Patients with cardiac failure: In an amlodipine long-term, placebo controlled study in patients with severe heart failure (NYHA class III and IV) the reported incidence of pulmonary oedema was higher in the amlodipine treated group than in the placebo group (see Pharmacology: Pharmacodynamics under Actions). Therefore, patients with heart failure should be treated with caution.
Calcium channel blockers, including amlodipine, should be used with caution in patients with congestive heart failure, as they may increase the risk of future cardiovascular events and mortality.
Diabetic patients treated with insulin or antidiabetics: In these patients hypoglycaemia may occur under telmisartan treatment. Therefore, in these patients an appropriate blood glucose monitoring should be considered; a dose adjustment of insulin or antidiabetics may be required when indicated.
Hyperkalaemia: The use of medicinal products that affect the renin-angiotensin-aldosterone system may cause hyperkalaemia. Hyperkalaemia may be fatal in the elderly, in patients with renal insufficiency, in diabetic patients, in patients concomitantly treated with other medicinal products that may increase potassium levels, and/or in patients with intercurrent events.
Before considering the concomitant use of medicinal products that affect the renin-angiotensin-aldosterone system, the benefit risk ratio should be evaluated.
The main risk factors for hyperkalaemia to be considered are: Diabetes mellitus, renal impairment, age (>70 years).
Combination with one or more other medicinal products that affect the renin-angiotensin-aldosterone system and/or potassium supplements. Medicinal products or therapeutic classes of medicinal products that may provoke hyperkalaemia are salt substitutes containing potassium, potassium-sparing diuretics, ACE inhibitors, angiotensin II receptor antagonists, non steroidal anti-inflammatory medicinal products (NSAIDs, including selective COX-2 inhibitors), heparin, immunosuppressives (cyclosporin or tacrolimus), and trimethoprim.
Intercurrent events, in particular dehydration, acute cardiac decompensation, metabolic acidosis, worsening of renal function, sudden worsening of the renal condition (e.g. infectious diseases), cellular lysis (e.g. acute limb ischemia, rhabdomyolysis, extensive trauma).
Serum potassium should be monitored closely in these patients (see Interactions).
Other: As with any antihypertensive medicinal product, excessive reduction of blood pressure in patients with ischaemic cardiomyopathy or ischaemic cardiovascular disease could result in a myocardial infarction or stroke.
Effects on ability to drive and use machines: This medicinal product has moderate influence on the ability to drive and use machines. Patients should be advised that they may experience adverse reactions such as syncope, somnolence, dizziness, or vertigo during treatment (see Adverse Reactions). Therefore, caution should be recommended when driving a car or using machines. If patients experience these adverse reactions, they should avoid potentially hazardous tasks such as driving or using machines.

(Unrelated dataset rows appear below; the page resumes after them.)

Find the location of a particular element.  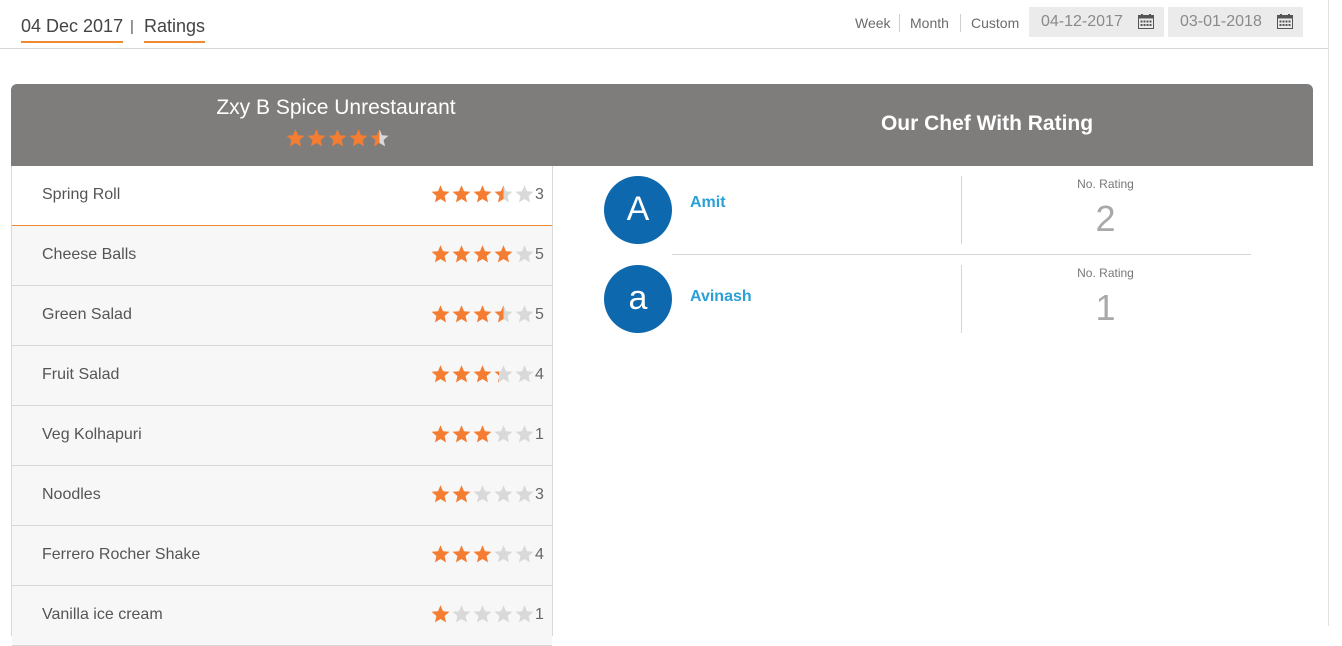

dish-name: Spring Roll is located at coordinates (82, 194).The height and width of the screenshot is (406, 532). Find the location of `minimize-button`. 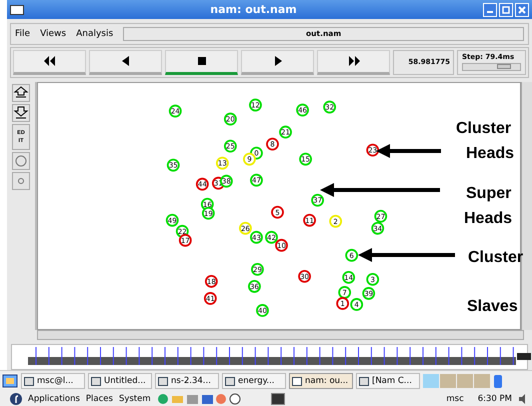

minimize-button is located at coordinates (490, 10).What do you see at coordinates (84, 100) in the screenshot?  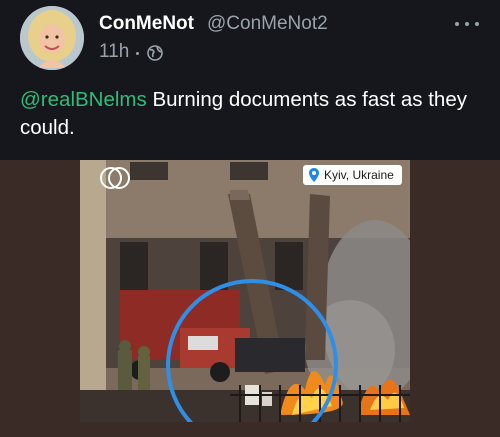 I see `mention-link: @realBNelms` at bounding box center [84, 100].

Use in Elderly: The increase of the amlodipine dosage should take place with care in the elderly patients (see Dosage & Administration and Pharmacology: Pharmacokinetics under Actions).
Use in Pregnancy: Angiotensin II receptor antagonists should not be initiated during pregnancy. Unless continued angiotensin II receptor antagonist therapy is considered essential, patients planning pregnancy should be changed to alternative antihypertensive treatments which have an established safety profile for use in pregnancy. When pregnancy is diagnosed, treatment with angiotensin II receptor antagonists should be stopped immediately, and, if appropriate, alternative therapy should be started (see Contraindications and Use in Pregnancy & Lactation).